(Records from a collection)
>>>>>
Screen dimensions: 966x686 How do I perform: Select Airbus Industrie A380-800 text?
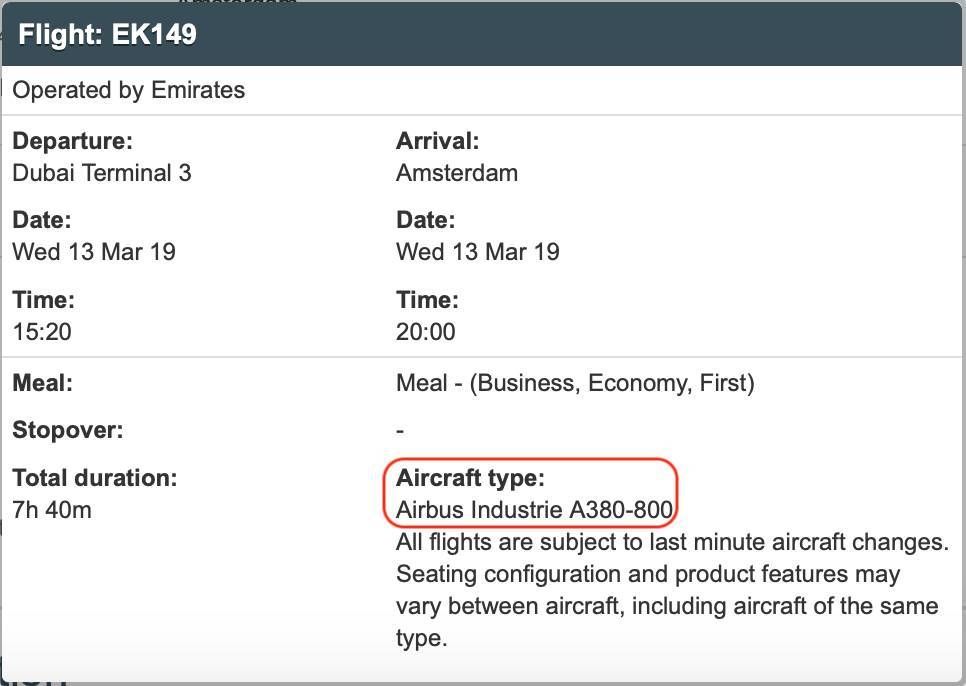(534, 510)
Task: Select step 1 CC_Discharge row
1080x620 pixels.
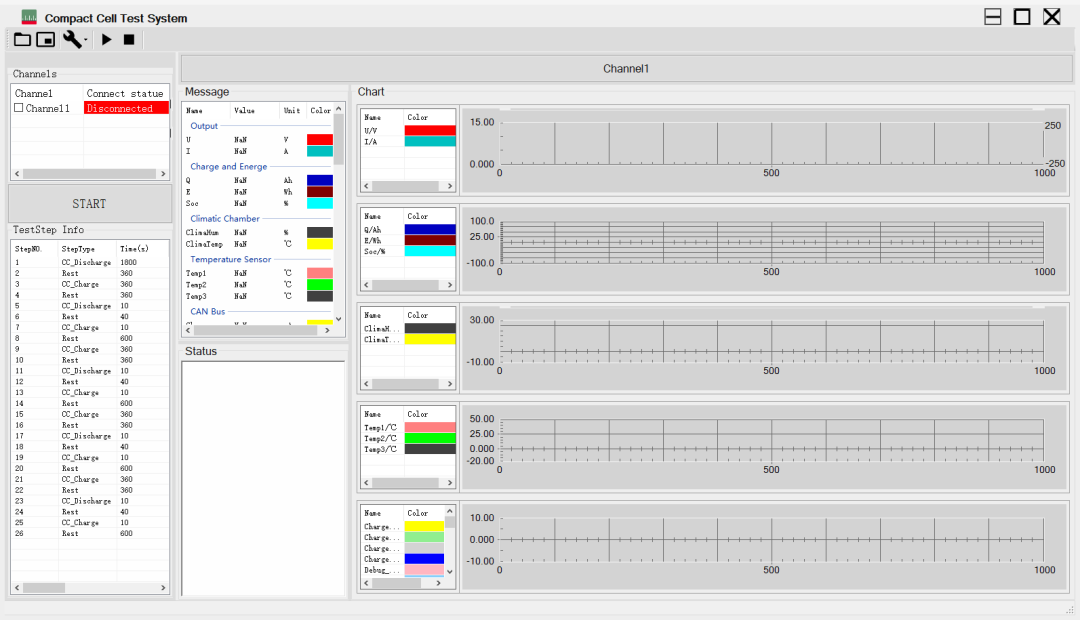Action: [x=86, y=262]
<<<<<
With the pictures left out, return each entry exactly as written.

> Task result:
Screen dimensions: 966x686 How do I perform: Select Airbus Industrie A380-800 text?
(534, 510)
Task: Select step 1 CC_Discharge row
1080x620 pixels.
Action: [x=86, y=262]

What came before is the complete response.